According to the complaint Amanda Ramirez filed in Florida federal court, the defendant advertises, including on the box, that Velveeta Shells & Cheese are “ready in 3 ½.” But the complaint alleges that the “3 ½” is the time each cup needs to be microwaved. Supposedly, the advertising deliberately omits the actual preparation process, which takes longer. This includes adding the water, cheesy powder, and letting the sauce thicken. The plaintiff doesn’t allege how long this actually takes, but it’s apparently longer than 3 ½ minutes.
She’s asking for five million dollars in damages.
But is it? Let’s do a frivolity assessment.
Right or wrong, the first thing to do is check the signature line on the plaintiff’s complaint. We’re looking to see whether the plaintiff is proceeding “pro se”—by herself, acting as her own attorney. Or has a law firm put their name on this filing? While “pro se” plaintiffs are, in a way, the glory of our legal system, they are more often also the bane of its existence. When a civil complaint is filed pro se, it’s a good bet the plaintiff shopped this lawsuit around to every law firm in town, and none of them were interested in the case. In this case, a law firm has signed on to represent this plaintiff. That tells us that a law firm is willing to invest in a class action lawsuit, a category of cases that is often very expensive to prosecute. Again, a law firm’s presence doesn’t automatically validate the claim. It doesn’t mean the plaintiff will win. If nothing else, it tells us that this is not another Pollyanna pro se plaintiff tilting at a corporate windmill.

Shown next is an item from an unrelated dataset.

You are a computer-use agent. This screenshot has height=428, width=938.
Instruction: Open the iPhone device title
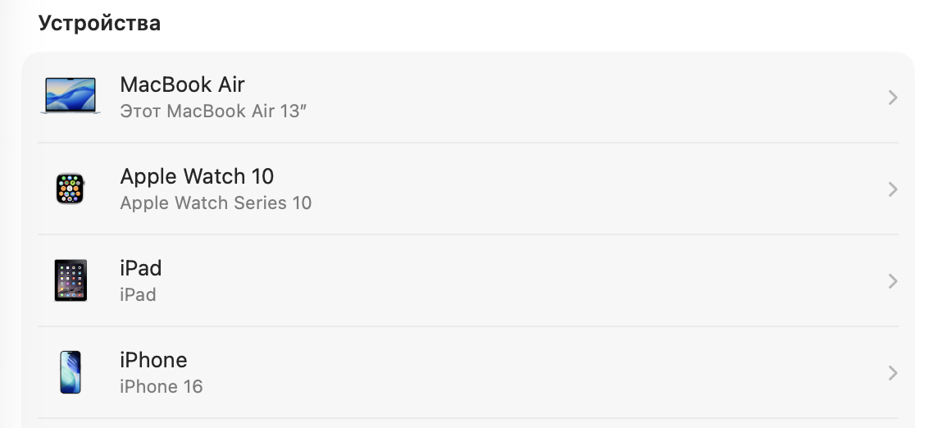pos(153,360)
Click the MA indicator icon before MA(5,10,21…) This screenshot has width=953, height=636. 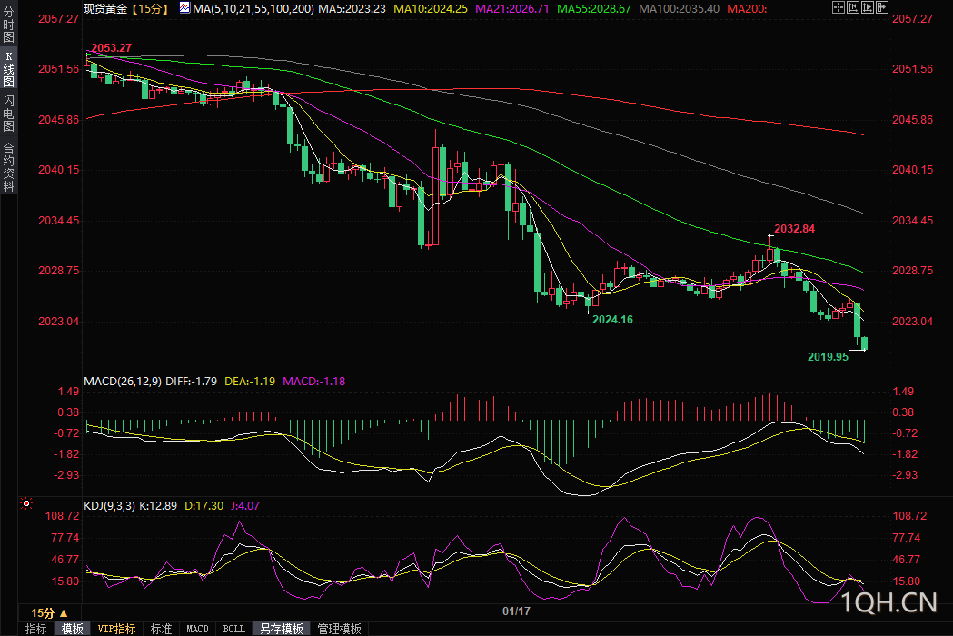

Every civil lawsuit can be broken down into three components: liability (whether the defendant did something wrong), damages (the harm to the plaintiff), and a nonlegal element: the ability to pay. That last element is established here: Kraft Heinz has “deep pockets.” It can pay a judgment. While this is not an element of the actual claims, it’s an essential element of the decision to bring a lawsuit. There’s not much point in having an extraordinary claim against a defendant with no money.

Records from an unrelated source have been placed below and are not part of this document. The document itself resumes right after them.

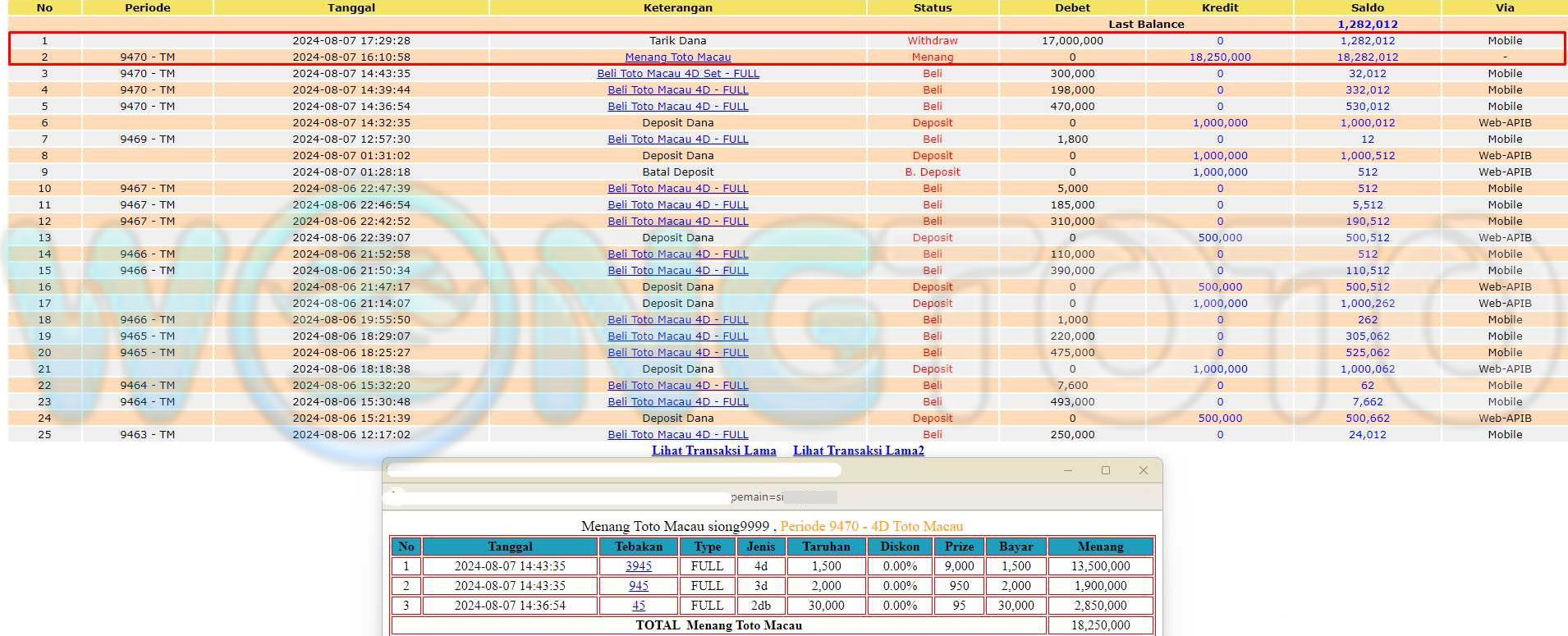Minimize the popup window
1568x636 pixels.
point(1068,470)
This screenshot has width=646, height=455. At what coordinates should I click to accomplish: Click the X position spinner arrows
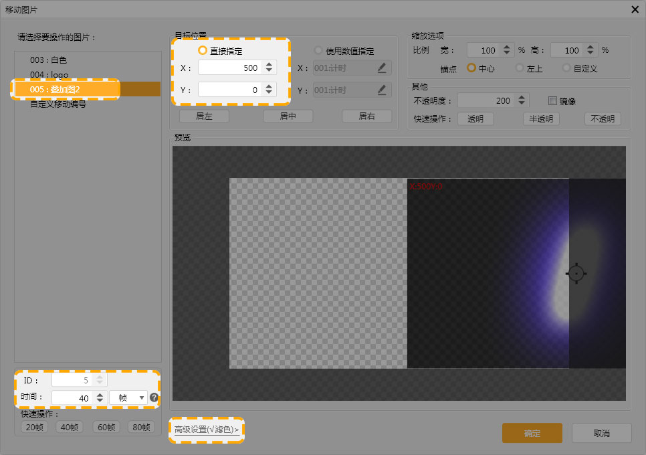[x=269, y=68]
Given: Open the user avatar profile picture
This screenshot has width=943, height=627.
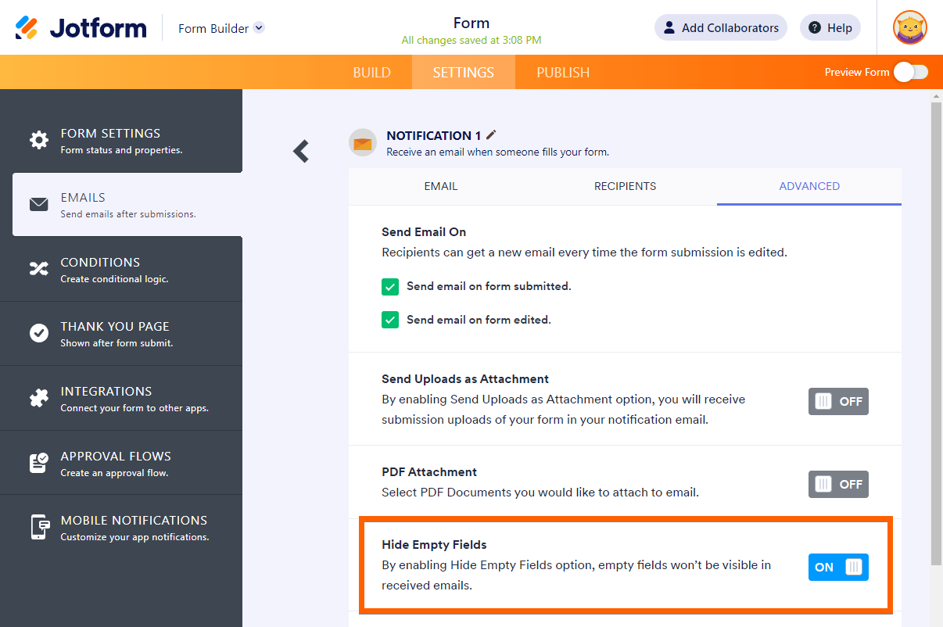Looking at the screenshot, I should 910,28.
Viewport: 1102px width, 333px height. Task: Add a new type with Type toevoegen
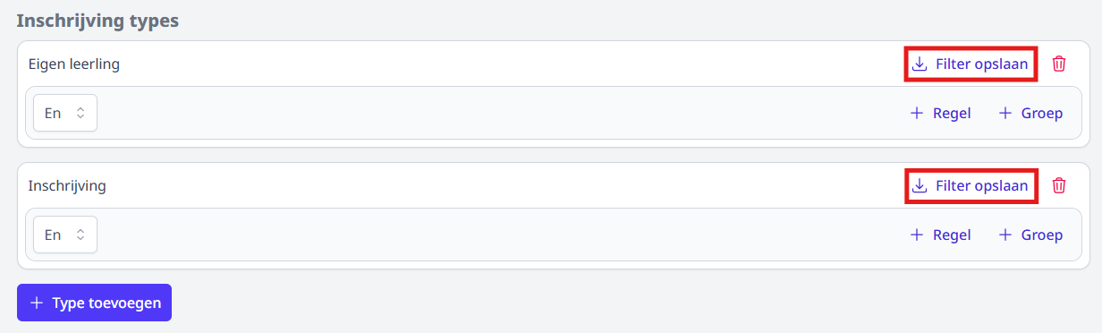(x=94, y=303)
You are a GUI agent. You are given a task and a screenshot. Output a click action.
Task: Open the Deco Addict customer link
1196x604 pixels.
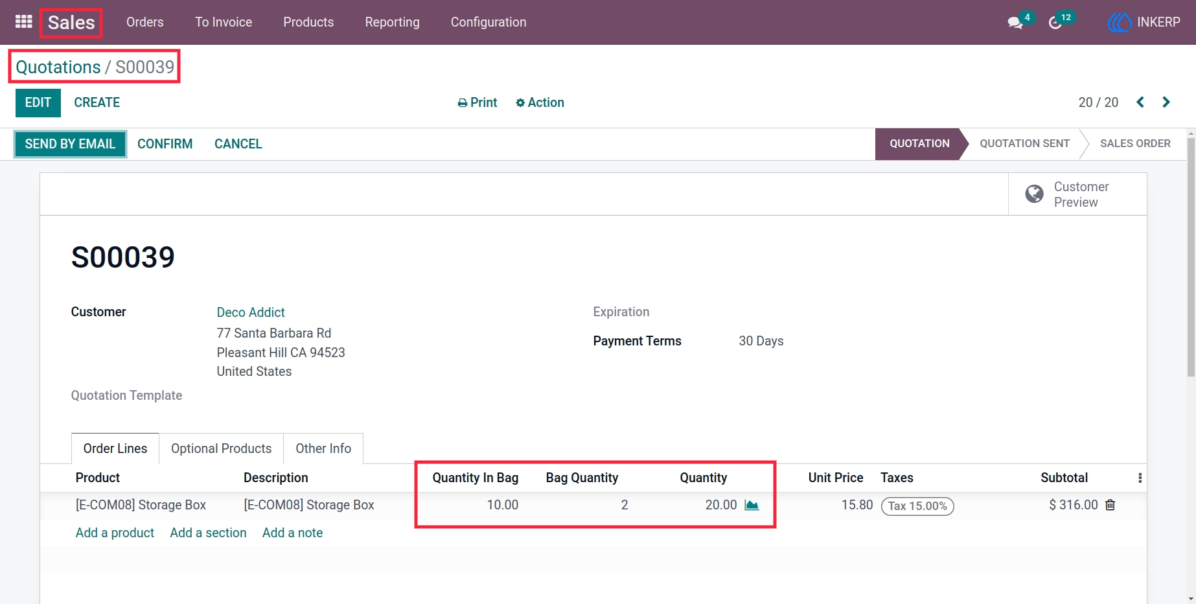[251, 312]
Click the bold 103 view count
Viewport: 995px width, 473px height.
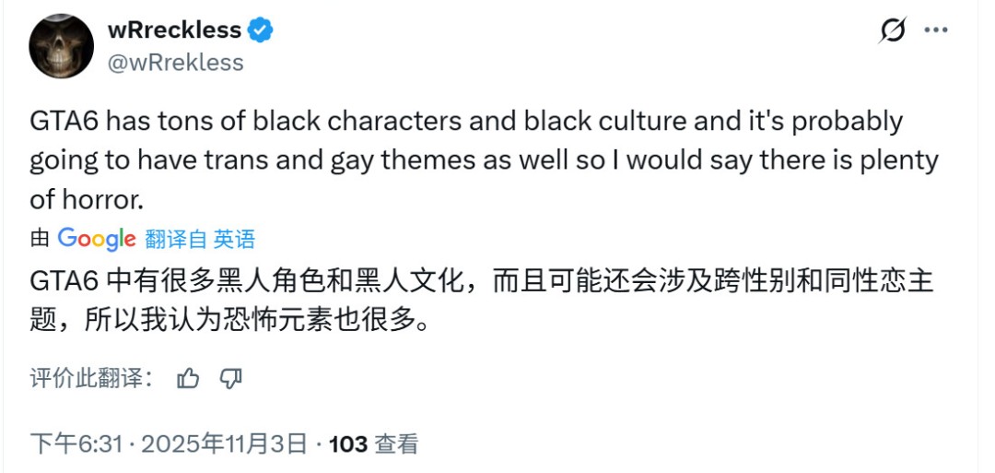(348, 444)
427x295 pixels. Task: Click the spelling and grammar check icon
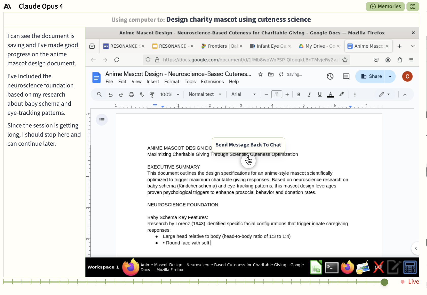pos(141,95)
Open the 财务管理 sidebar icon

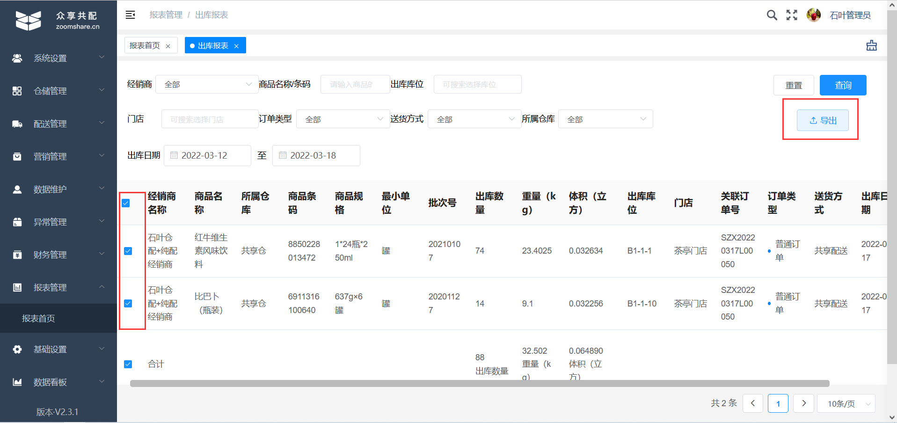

The plaintiff has an uphill battle regarding liability, even though Florida law is decidedly favorable to consumers like her.
Florida’s Deceptive and Unfair Trade Practices Act (FDUTPA) broadly protects “the consuming public…from those who engage in unfair methods of competition, unconscionable, deceptive, or unfair acts or practices in the conduct of any trade or commerce.” A “deceptive” practice is simply one that is “likely to mislead” consumers. An unfair practice includes conduct “immoral, unethical, oppressive, unscrupulous or substantially injurious to consumers.” Precisely defining “deceptive” or “unfair” is a task primarily left to the courts and creative lawyers. So, is the Kraft Heinz packaging deceptive or unfair?
According to her complaint, Kraft Heinz sells Velveeta-brand microwavable single-serve cups of mac and cheese represented in photographs of the packaging as “READY IN 3½ MINUTES”. She alleges that the statement “ready in 3½ minutes” is false and misleading because the Product takes longer than 3½ minutes to prepare. But then, as evidence that preparation time is longer than 3½ minutes, she cites the same packaging. This packaging includes the 3½ minute cook time, plus the other steps. So, the same packaging clarifies the cooking time relative to the prep time. In other words, the clarification is on the same packaging as the supposedly deceptive statement.
This will be Kraft Heinz’s most robust defense: that the packaging alleged in the complaint adequately informs a consumer in the grocery store what the 3½ minutes refers to, as long as this reasonable consumer just reads the entire package.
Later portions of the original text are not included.